Por eso, aunque parezca casi inocuo el uso indebido del lenguaje debemos denunciarlo, evitarlo y normarlo. ¿Debería ser tan severa la sanción del que le da un mal uso a un arma de fuego como el que tergiversa, manipula y miente con el uso programado de la palabra y del idioma? Piénselo y quizás verá cuánto daño nos hubiésemos evitado.

Expresiones de sobra, de relleno, que en nada aportan al lenguaje correctamente utilizado, las observamos a diario en medios y en redes, incluso utilizadas con mucha naturalidad y en creencia de que están bien empleadas, por parte de profesionales del lenguaje como locutores, periodistas y catedráticos.

Es ir contra el lenguaje expresiones como el día de hoy, la mañana del día de ayer, vale la pena decir, cabe destacar, se viene la programación, le dio vuelta al juego.

Hoy es un día; entonces diga o escriba sencillamente hoy. La mañana del día de ayer, es ayer en la mañana. Si vale la pena decir y si cabe destacar, entonces por qué no dice o destaca y punto, sin advertirlo ni aunciarlo tanto. Se viene una programación. Es un término copiado del muy maltratado lenguaje deportivo made in Argentina y seguido por México; ahora popularizado por nuestros comunicadores que por aquel principio autocreado de autoridad, ellos creen que está bien empleado porque así lo dicen los argentinos, que sí saben de tal o cual deporte, entonces yo lo voy a repetir como un loro.

Craso error. Las fechas y los juegos no se vienen. Se aproximan. ¿No es mejor decir o escribir que tal juego será en tal fecha y listo? Además de ser más preciso, sin adornos, no se copia a esos maltratadores del lenguaje. Como también sucede con el loísmo y laísmo. Mucho cuidado…

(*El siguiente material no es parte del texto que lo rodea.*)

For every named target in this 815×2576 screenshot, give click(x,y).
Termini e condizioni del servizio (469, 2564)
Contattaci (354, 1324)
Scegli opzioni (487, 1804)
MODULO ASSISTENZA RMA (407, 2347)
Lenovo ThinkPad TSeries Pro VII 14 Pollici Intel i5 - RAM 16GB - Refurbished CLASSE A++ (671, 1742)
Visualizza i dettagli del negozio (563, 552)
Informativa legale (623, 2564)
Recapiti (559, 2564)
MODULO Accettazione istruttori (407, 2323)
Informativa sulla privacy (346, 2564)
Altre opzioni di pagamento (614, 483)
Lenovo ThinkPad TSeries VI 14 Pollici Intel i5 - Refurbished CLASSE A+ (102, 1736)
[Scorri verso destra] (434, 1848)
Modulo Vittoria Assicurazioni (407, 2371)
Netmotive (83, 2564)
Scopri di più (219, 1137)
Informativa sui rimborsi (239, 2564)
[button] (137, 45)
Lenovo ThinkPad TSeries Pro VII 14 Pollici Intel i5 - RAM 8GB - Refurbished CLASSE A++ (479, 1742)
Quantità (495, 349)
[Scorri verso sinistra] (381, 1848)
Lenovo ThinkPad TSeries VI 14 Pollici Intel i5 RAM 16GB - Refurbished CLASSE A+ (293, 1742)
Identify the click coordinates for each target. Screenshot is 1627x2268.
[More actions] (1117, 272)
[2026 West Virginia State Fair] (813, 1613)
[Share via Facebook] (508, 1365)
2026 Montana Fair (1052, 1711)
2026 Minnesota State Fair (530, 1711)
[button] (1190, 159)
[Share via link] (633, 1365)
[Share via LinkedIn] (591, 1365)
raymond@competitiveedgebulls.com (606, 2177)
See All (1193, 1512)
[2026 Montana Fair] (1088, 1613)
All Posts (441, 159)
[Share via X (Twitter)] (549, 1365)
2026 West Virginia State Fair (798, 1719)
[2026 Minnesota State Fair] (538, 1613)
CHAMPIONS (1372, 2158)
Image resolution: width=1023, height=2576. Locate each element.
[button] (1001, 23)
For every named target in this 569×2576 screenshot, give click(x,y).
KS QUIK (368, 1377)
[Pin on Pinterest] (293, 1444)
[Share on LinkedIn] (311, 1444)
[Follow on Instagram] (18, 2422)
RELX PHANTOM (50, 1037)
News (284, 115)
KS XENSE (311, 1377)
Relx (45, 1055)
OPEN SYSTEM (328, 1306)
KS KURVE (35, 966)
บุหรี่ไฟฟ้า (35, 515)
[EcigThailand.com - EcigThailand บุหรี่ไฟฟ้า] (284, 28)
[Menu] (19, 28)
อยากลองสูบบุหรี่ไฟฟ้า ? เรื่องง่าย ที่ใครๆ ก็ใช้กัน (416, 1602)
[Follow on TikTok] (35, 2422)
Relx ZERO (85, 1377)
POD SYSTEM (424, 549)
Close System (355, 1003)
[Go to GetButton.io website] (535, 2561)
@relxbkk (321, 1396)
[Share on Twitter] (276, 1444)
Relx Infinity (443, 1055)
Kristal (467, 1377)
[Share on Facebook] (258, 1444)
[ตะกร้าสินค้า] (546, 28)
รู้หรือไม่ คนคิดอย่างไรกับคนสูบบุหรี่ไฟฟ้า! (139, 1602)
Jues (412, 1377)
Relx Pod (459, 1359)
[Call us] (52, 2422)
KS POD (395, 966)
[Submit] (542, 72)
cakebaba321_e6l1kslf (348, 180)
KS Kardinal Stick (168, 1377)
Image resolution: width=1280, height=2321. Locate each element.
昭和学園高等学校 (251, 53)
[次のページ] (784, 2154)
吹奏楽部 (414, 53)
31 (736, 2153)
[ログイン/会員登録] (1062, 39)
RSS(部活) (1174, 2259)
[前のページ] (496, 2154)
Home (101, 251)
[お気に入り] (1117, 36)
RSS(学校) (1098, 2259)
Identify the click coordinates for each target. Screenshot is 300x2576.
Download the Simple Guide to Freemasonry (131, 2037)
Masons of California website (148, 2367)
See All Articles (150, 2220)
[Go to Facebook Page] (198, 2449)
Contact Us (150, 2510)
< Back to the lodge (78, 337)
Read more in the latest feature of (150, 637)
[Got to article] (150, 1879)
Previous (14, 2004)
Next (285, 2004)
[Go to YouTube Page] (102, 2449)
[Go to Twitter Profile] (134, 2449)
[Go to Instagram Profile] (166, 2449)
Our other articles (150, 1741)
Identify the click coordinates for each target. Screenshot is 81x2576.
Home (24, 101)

A menudo se incurre en atentados contra el lenguaje por desconocimiento, por falta de cuidado, por carencia de normas y serias sanciones o por ignorancia.

El idioma español tiene tantas formas de fácil aplicación y manejo, solo hay que adaptarse a sus exigencias de correcta aplicabilidad, como los sinónimos, antónimos, recursos y figuras literarias que enriquecen el texto y juegan a favor de la estética y de una mejor comprensión.